WHAT TO WORK ON:
The privacy text below names developments that have affected privacy over the last 20 years. List every one of them.

START DOCUMENT TEXT

2. Challenges electronic environment poses to privacy
- In some senses, inefficiency is the friend of privacy.
- Information about you held in a government agency on a single file card in a single location is reasonably difficult to access, unlikely to be sent anywhere else.
- Information held on electronic systems allows far greater access to personal information by greater numbers of people: systems which are networked may allow multiple users access to a record in multiple locations. E-mail allows easy sending of information.
- Developments which have had an impact on privacy in the last 20 years include
- personal computers
- database design
- networks and the internet
- value placed on information as a commodity
- entrepreneurial government
- Statistics can be more easily gathered and access to records systems may not be logged. Where data is shared across networks and between agencies, questions of who is the responsible custodian of the data arise: who is responsible for making sure it is accurate, up to date, protected?
- If the systems themselves are not properly secured, hackers can gain access to highly sensitive personal information.
- Data in electronic systems is often centralised, easily searchable and linked across multiple databases. In our experience at Privacy NSW, the more comprehensive and up-to-date your database is, the more people will want to have access to it.
- Technology in other areas has grown to enable easy collection of information (eg video surveillance, internet cookies), storage and analysis of different types of information eg DNA databases.
3. Legislative and policy responses
- The right to privacy is a human right and is recognised as such by a number of human rights instruments, including the International Covenant on Civil and Political Rights and the Convention on the Rights of the Child.
- OECD principles from 1981 lay down basic principles of information privacy protection
- Overseas Legislation: Canada, NZ, EU Directive which is now driving legislative change in Europe and outside it, US Safe Harbour agreement.
- Australian legislation: Federal Privacy Act 1988, ACT Health privacy legislation, and Privacy and Personal Information Protection Act 1998 (NSW), Workplace Video Surveillance Act 1998.
- Pending legislation: private sector included in Federal privacy legislation, Victorian Data Protection legislation, health privacy legislation.
- Privacy legislation has posed some challenges for research and Privacy NSW is currently developing a code of practice which will enable access to data for researchers. This is important as will affect NSW state government libraries and museums. Issue is to facilitate research while protecting reasonable privacy expectations of living people and relatives of those recently deceased.
- Impact of privacy legislation on intellectual property: impacts on intellectual property insofar as it contains personal information about identifiable people eg deposited records with a State library which contain information about relatives of the writer.
4. The way forward
- Challenge for privacy agencies is to maintain privacy standards while encouraging government agencies to embrace the benefits of new technology.
- Public have indicated that they don't want ID cards (Australia card) and don't like their data being collected and sold without their knowledge and consent (Axciom).
- Federal privacy legislation has been in force for over ten years now.
- This demonstrates that people working in government need to be constantly aware of their dealings with clients' personal information: complacency can lead to grave and public errors such as the example noted above.
- Emerging areas of work for Privacy NSW include:
- Workplace drug testing: privacy invasive and often not necessary unless safety a consideration;
- Psychometric testing in the workplace: what happens to the results? Do employees have to undergo it?
- Electronic Health Records: Commissioner chairing task force into this at present for Health Minister, issues around health care, universal patient identifiers, etc;
- Genetic privacy: genetic info provides information not only about the subject but also about their family, potential for misuse; DNA databases compiled to solve crimes risk stock-piling genetic material for uncontrolled purposes.

END DOCUMENT TEXT
START MATERIAL PROVIDED

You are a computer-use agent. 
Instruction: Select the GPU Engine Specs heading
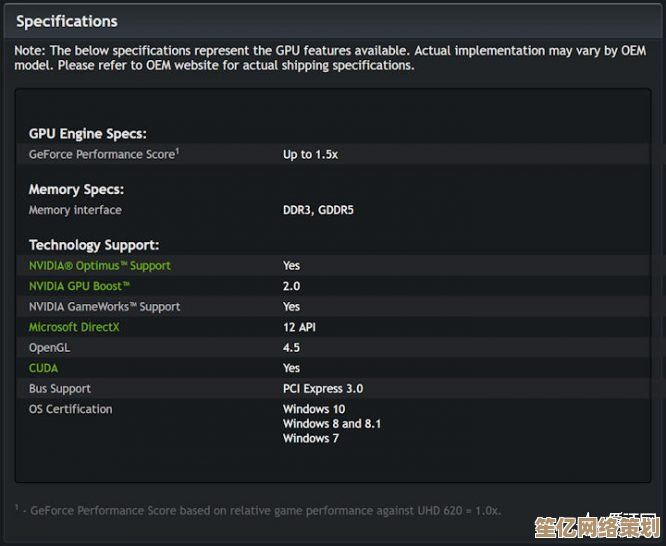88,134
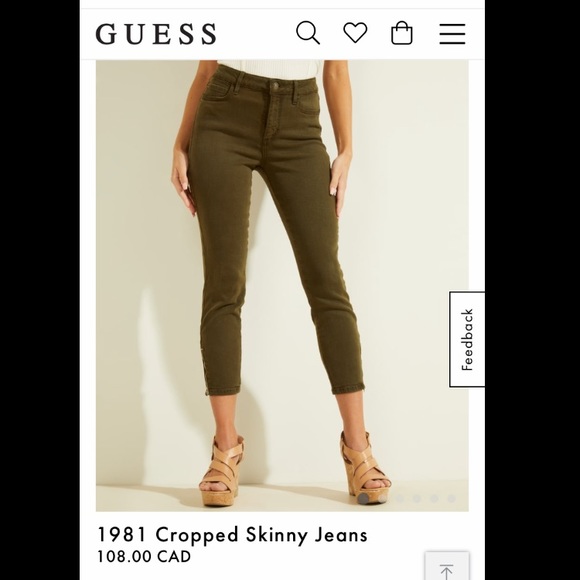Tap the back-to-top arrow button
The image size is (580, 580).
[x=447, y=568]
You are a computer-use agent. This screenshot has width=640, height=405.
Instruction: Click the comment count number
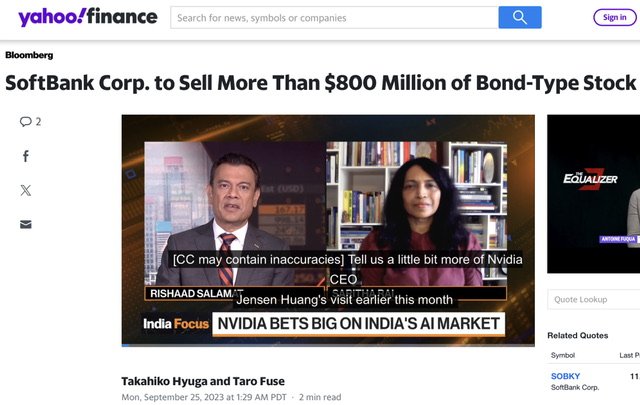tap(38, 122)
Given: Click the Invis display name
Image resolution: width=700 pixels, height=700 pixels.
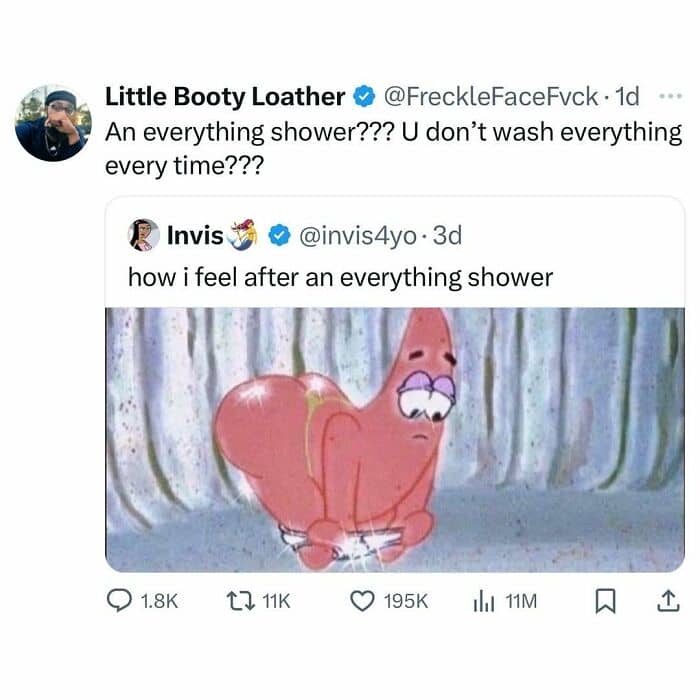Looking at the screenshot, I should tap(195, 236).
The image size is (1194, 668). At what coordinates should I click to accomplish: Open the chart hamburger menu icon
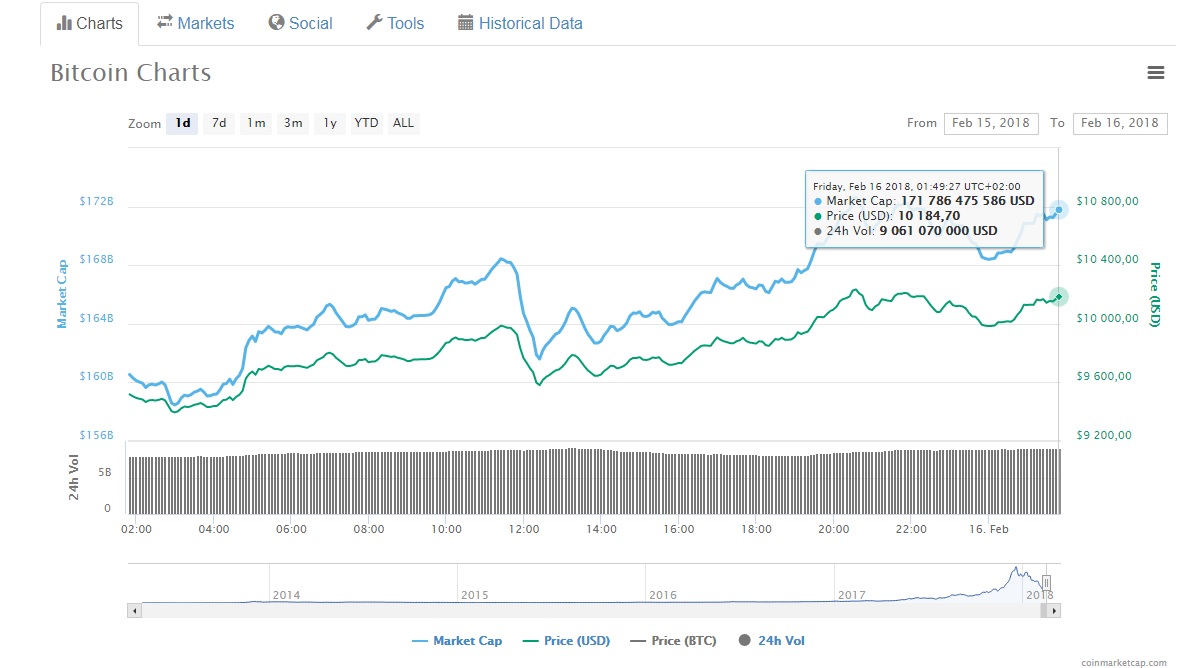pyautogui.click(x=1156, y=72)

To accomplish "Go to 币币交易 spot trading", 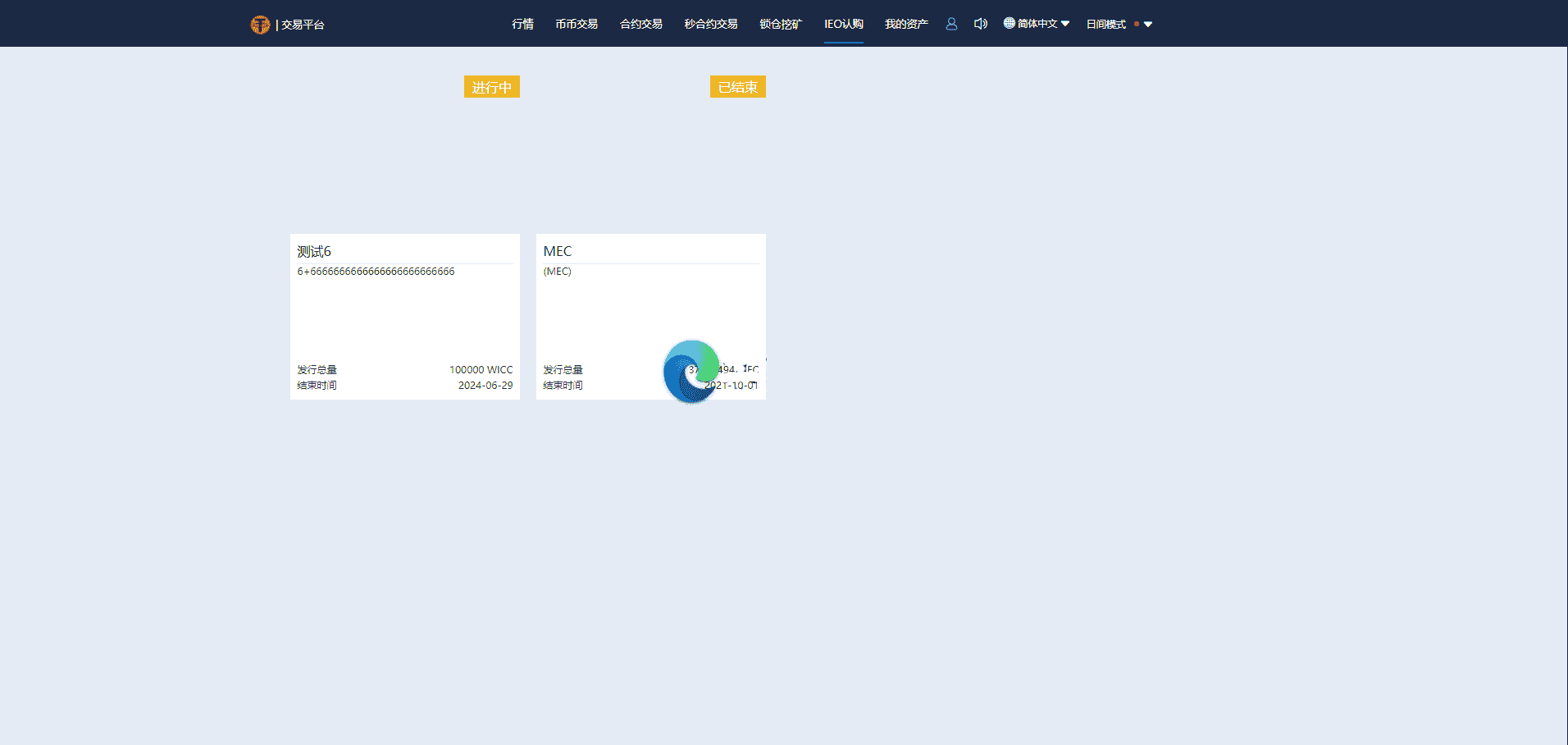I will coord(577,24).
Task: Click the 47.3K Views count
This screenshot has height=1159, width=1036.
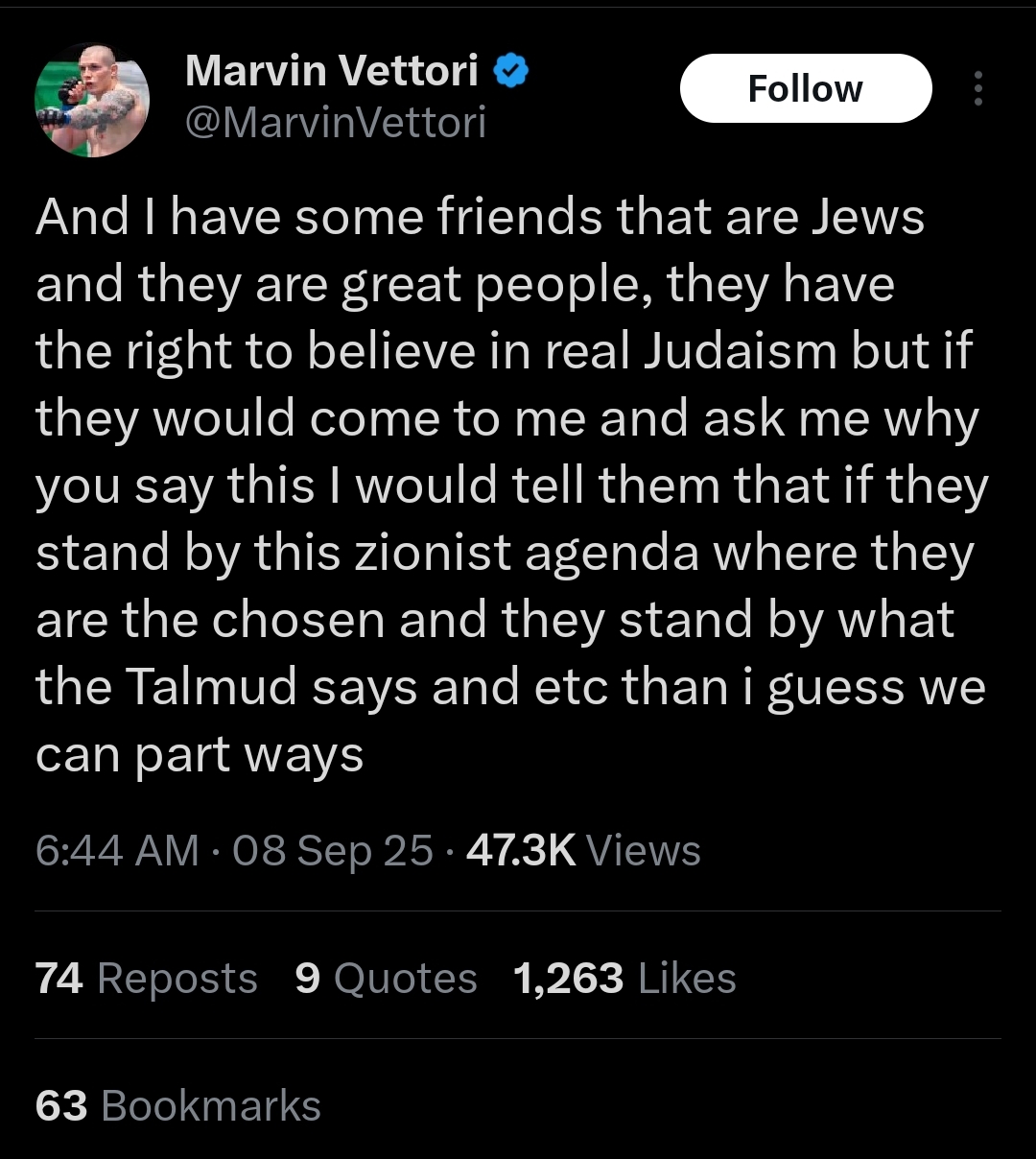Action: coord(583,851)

END MATERIAL PROVIDED
START MATERIAL PROVIDED

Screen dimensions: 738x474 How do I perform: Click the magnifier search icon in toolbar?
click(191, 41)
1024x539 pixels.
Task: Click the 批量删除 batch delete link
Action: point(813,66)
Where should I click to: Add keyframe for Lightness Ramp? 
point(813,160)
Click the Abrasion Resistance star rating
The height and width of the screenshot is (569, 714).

END MATERIAL PROVIDED
START MATERIAL PROVIDED

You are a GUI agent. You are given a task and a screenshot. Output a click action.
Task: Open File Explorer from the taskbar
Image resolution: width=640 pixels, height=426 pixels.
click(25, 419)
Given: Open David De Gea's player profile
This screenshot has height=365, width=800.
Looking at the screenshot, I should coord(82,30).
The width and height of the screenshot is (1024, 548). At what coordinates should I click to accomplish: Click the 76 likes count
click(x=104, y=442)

END MATERIAL PROVIDED

EXERCISE RESPONSE:
- personal computers
- database design
- networks and the internet
- value placed on information as a commodity
- entrepreneurial government